> Görev:
Aşağıdaki materyalde "This screenshot has height=457, width=690." ifadesini içeren satırdan "pos(58,143)" ifadesini içeren satıra kadar olan bölümü, iki uç satır da dahil olmak üzere, "Uncheck" yerine "Deselect" koyarak yeniden yazın. Geri kalan hiçbir şeyi değiştirmeyin.

> Verilen Materyal:
- - - -

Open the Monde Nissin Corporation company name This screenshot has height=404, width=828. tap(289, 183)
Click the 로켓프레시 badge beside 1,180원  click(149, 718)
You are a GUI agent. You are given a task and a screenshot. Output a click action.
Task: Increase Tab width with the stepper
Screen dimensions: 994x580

- - - -

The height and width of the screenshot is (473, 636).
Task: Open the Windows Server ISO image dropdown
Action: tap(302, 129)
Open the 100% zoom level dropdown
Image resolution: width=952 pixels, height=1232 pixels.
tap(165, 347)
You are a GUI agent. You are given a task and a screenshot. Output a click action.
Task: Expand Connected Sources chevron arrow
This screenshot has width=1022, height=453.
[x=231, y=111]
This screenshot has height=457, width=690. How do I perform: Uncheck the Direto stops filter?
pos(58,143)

- - - -

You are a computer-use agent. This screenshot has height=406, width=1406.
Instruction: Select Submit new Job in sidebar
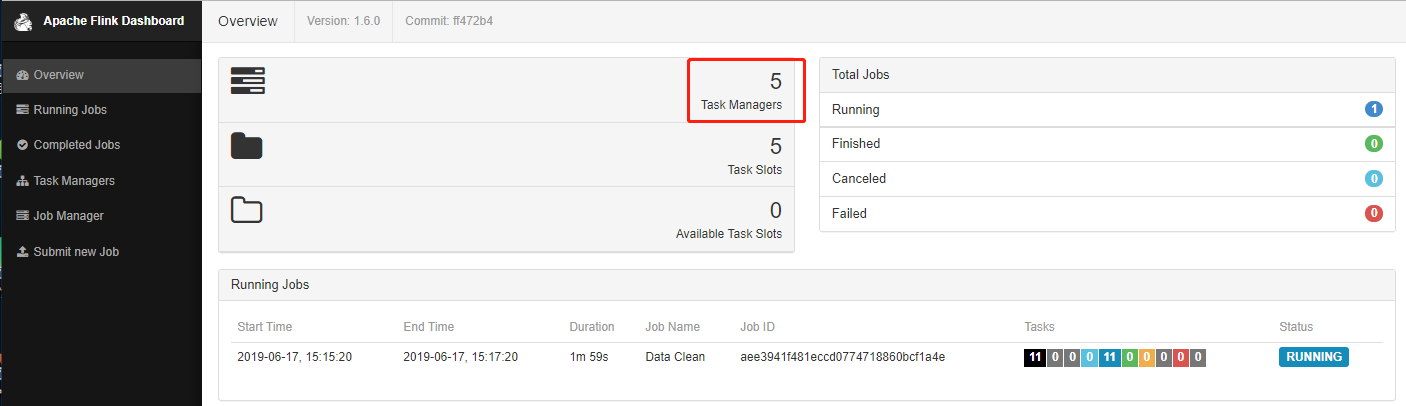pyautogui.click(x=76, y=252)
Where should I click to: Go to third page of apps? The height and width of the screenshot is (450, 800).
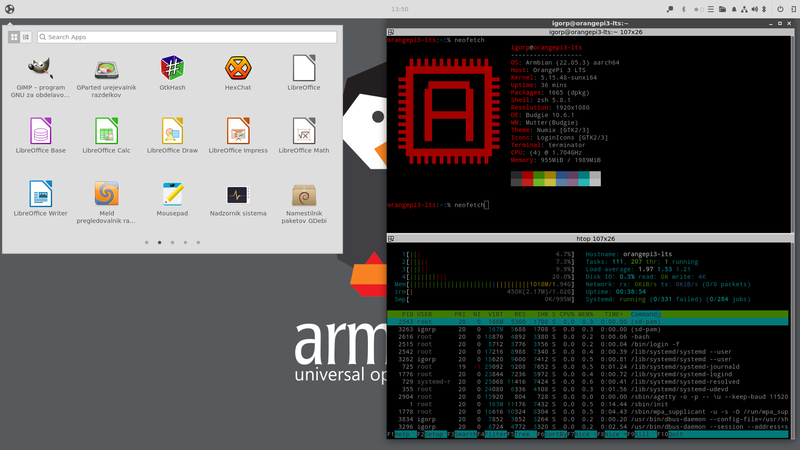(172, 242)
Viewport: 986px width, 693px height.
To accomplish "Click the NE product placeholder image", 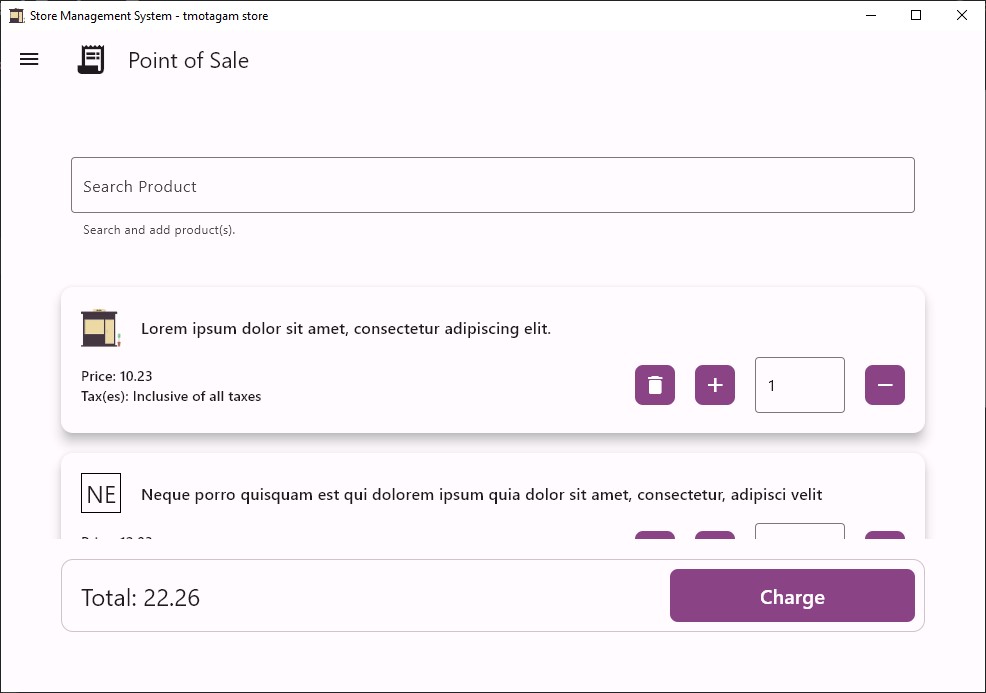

- - - -

> Çözüm:
This screenshot has height=457, width=690. How do I perform: Deselect the Direto stops filter?
pos(58,143)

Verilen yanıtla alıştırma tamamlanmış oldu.